Attempts 50 years ago to conquer disease-carrying Aedes aegypti mosquitoes in the United States failed, largely due to dwindling resources and the public’s resistance to pesticides, Cassie Martin reported in “Mosquitoes on the way out” (SN: 5/13/17, p. 4).

Readers online debated the pros and cons of today’s mosquito control methods, as well as the potential of the gene-editing tool CRISPR to combat the pests. “I think it would be a good idea, but only after regulations have been put into place on where it can be used,” Robert Rockey wrote.

Researchers are experimenting in the lab, using CRISPR to hobble genes necessary for mosquitoes’ reproduction and survival (SN: 12/12/15, p. 16), but no CRISPR mosquitoes have been tested in the wild.

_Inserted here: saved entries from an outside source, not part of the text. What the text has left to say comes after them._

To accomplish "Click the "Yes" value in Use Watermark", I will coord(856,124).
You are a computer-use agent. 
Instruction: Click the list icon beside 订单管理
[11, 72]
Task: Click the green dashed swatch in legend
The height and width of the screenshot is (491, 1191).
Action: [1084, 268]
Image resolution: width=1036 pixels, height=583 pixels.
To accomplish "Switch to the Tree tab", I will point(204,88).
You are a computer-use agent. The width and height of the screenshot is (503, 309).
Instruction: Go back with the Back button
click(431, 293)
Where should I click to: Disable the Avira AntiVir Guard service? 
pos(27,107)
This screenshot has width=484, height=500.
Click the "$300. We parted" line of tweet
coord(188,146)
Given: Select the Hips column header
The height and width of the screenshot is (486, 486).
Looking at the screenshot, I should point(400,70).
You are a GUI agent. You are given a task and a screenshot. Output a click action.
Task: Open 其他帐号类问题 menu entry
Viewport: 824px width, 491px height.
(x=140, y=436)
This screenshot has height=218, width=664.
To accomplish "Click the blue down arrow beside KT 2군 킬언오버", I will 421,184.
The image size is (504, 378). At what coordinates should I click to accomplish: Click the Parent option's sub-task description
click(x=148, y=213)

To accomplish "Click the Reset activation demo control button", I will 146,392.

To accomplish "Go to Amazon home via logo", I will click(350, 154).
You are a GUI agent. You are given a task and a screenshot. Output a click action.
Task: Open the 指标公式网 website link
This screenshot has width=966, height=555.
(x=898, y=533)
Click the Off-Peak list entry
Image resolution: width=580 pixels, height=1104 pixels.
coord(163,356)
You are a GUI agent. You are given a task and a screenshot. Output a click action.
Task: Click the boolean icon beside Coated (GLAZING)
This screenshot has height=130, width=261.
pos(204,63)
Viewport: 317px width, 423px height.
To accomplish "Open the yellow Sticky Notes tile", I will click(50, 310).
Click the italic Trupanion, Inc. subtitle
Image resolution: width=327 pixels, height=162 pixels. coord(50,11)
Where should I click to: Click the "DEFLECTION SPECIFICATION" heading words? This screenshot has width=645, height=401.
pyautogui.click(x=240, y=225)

Last summer, the National Academies of Sciences, Engineering and Medicine suggested new types of regulations that should be considered before these genetically modified mosquitoes can be released in the wild. “There is still a long way to go, but scientists are cautiously optimistic,” Martin says.

Clarification

In her story “In hot water” (SN: 5/13/17, p. 18), Alexandra Witze reported that Siberia’s Baikal seals are the only freshwater seals in the world. Other seals live in freshwater lakes in Alaska, Russia and Finland, but they are subspecies of saltwater seals. The Baikal seal is the only seal species that lives exclusively in freshwater, researchers say.